Tuesday November 24 2020
Organisational culture.

Organisational culture can never be a copy-and-paste affair. PHOTO | FILE

By WALE AKINYEMI

The cultural environment in an organisation is the greatest determinant of performance

I was at the Murtala Mohamed Airport in Lagos on my way to the UK. As I waited on the queue for my turn, a policeman escorted someone right to the front of the queue. This happened three times before I made it to the front. A few hours later we were on another queue at London Heathrow and you can imagine my anger when standing behind me in very orderly fashion were the same people who could not stand in Lagos. What altered their behaviour in just a few hours?

I see people who have no regard for red traffic lights in Africa become very law abiding drivers in Europe.

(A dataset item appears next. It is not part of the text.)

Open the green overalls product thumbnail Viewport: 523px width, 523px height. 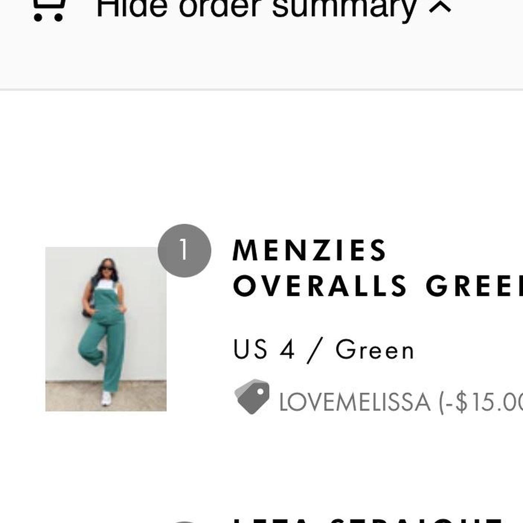tap(106, 329)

Conversely, I also see people who are very law abiding drivers in Europe totally throw caution to the winds in Africa.

If you ever doubted the impact of the environment over behaviour I hope you are beginning to see it with all our examples starting from the polar bear example that I shared last week.

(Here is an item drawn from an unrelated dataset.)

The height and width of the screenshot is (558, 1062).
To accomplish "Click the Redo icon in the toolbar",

Actually, we do not need to go very far. Nature itself has taught us and continues to do so every day. When I was growing up, stories about apples did not make sense to me because I grew up in tropical West Africa and apples do not grow in the tropics. Apples grow in cool climes and so even within the tropics, there are few pockets where apples can grow, but these are high altitude places which are very cold.

When I was young my father used to enjoy palm wine and we had a supplier who would bring it straight from the palm tree. Palm trees do not grow in cold places — at least not the kind of palm trees that produce palm wine or palm kernels used for palm oil.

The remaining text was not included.